Thirteen years ago, Risa Rubin was in the first grade, living with her Jewish-Republican parents, a comedy writer and a clothing designer, in their Laurel Canyon home. It was here, just blocks away from Joni Mitchell’s ‘Ladies of the Canyon’ house, that Rubin began singing and writing her own music, following in the footsteps of her idols Patsy Cline and Martina McBride. She began taking singing lessons, but her twin brother’s rage disorder halted her musical development. Fast forward ten years and she’d been accepted to UCLA as a photography major, had moved out of her parents’ house, and was taking vocal lessons, singing only soul and jazz standards. She was enamored with Nico. She spent class time writing songs, singing them in her head until she had the chance jot them down and take them to the studio where she’d been recording for six months. At this studio, she completed three soul songs, but ended up hating them so much that she swore off both soul music and UCLA, deciding to dedicate both her time and energy to finding her true sound.

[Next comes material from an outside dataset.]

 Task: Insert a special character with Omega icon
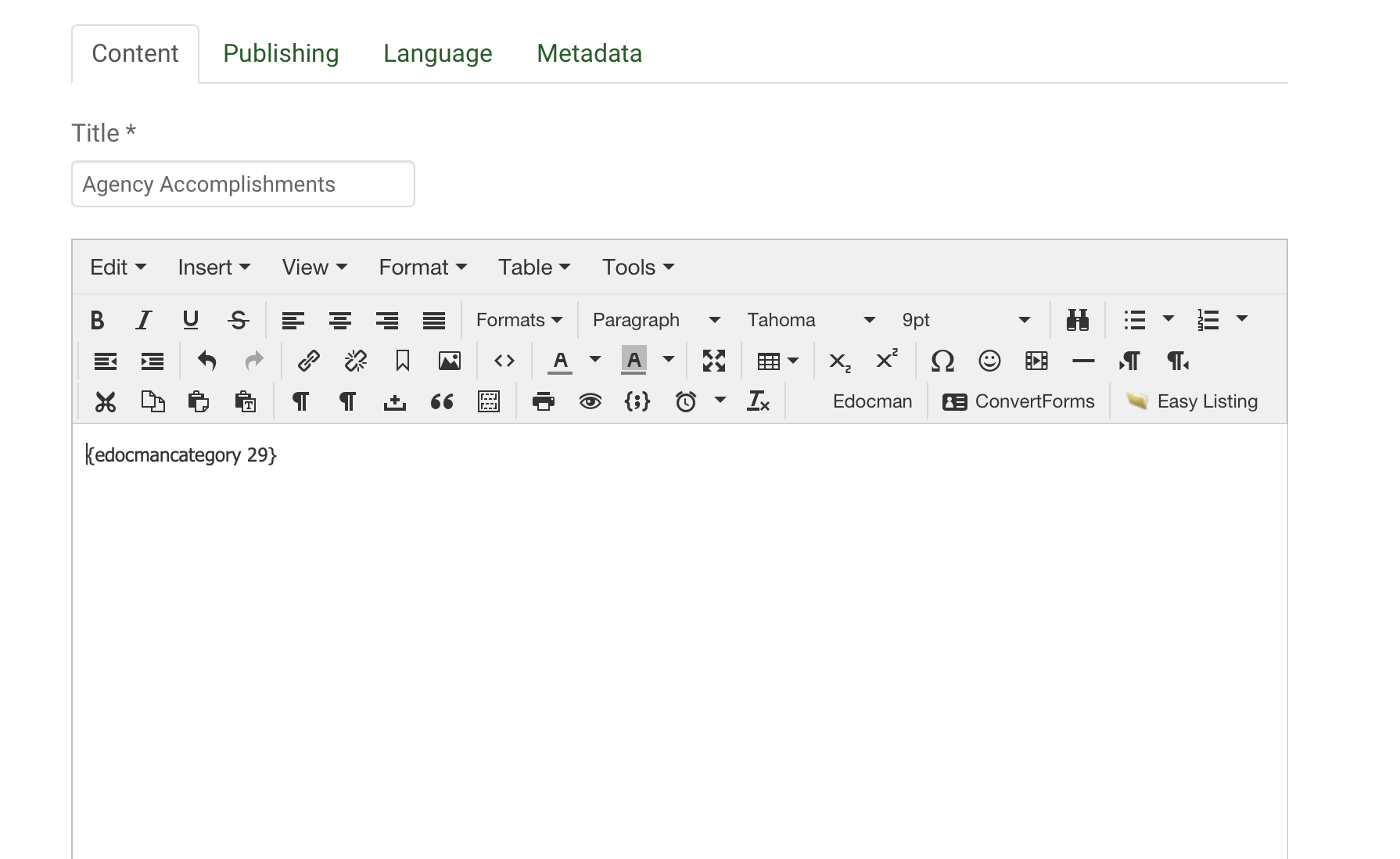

After couch surfing around New York for several months, Rubin found herself at the Ché Café in San Diego, playing an album that she had recorded while living in Buffalo with her family. After the show, one of her friends suggested that she ditch the piano for a synthesizer and explore the realm of doom folk. With this idea in mind, she wound up in Berkeley where she decided to take up harp after listening to Joanna Newsom. Perhaps by fate, she met a harp teacher at a BART station in Berkeley, and finally she had everything she needed to begin writing and recording her debut cassette, ‘SHEMA.’ While splitting her residential time between two farms near Santa Cruz, she made several unfruitful attempts at submitting her cassette to labels around the area, but it wasn’t until she met Wyatt Blair of Lolipop Records through mutual friends that the LA-based label decided to release her music.

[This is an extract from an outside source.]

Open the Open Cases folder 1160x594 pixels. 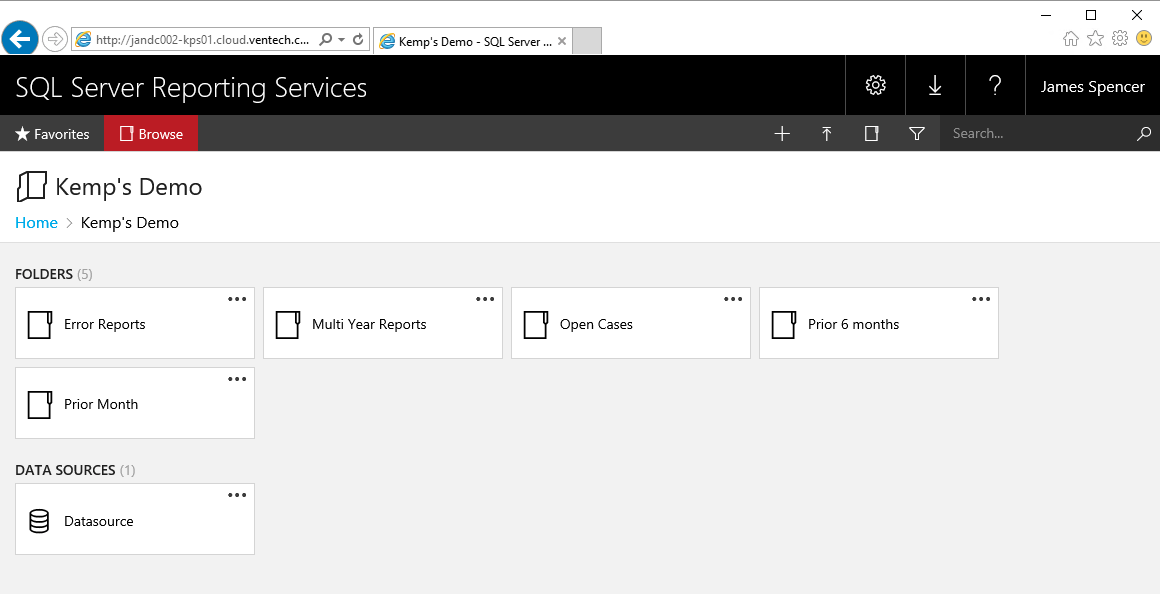click(596, 325)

The album art for ‘SHEMA’ features a photo of a singing young Rubin, surrounded by lines of glitter glue and a collage of old photos, perhaps a nod to the artistic inclinations of her childhood. ‘SHEMA’ is comprised of eight songs, four of which come close to five minutes in length. Each song is created with a simple formula: a combination of Rubin’s whimsical voice, a harp, or a synthesizer (or both), but produces an entirely unique and otherworldly sound. As the newest member of LA’s underground scene, Rubin provides an incredibly refreshing break from the usual punk-psychedelic-garage rock combination that has sonically dominated the scene for the past decade. Regardless of your string instrument of choice, ‘SHEMA’ demands attention, beckoning the listener into a world of charming lyrics such as “High above/I didn’t know what love was/so I could not pretend to fear it any longer” accompanied by a marriage of sounds so seemingly foreign and tranquil compared to most LA bands that the listener wonders what to make of it all, but understands as the final notes of “Folk Song” fade out that Rubin is unequivocally one of the brightest stars to frame the LA skyline.

Listen to ‘SHEMA’ on Bandcamp and keep up to date with Risa Rubin’s future performances and releases on Lolipop Records’ Facebook page. ‘SHEMA’ can be purchased on cassette from the label’s website as well as from their shop in Echo Park, CA.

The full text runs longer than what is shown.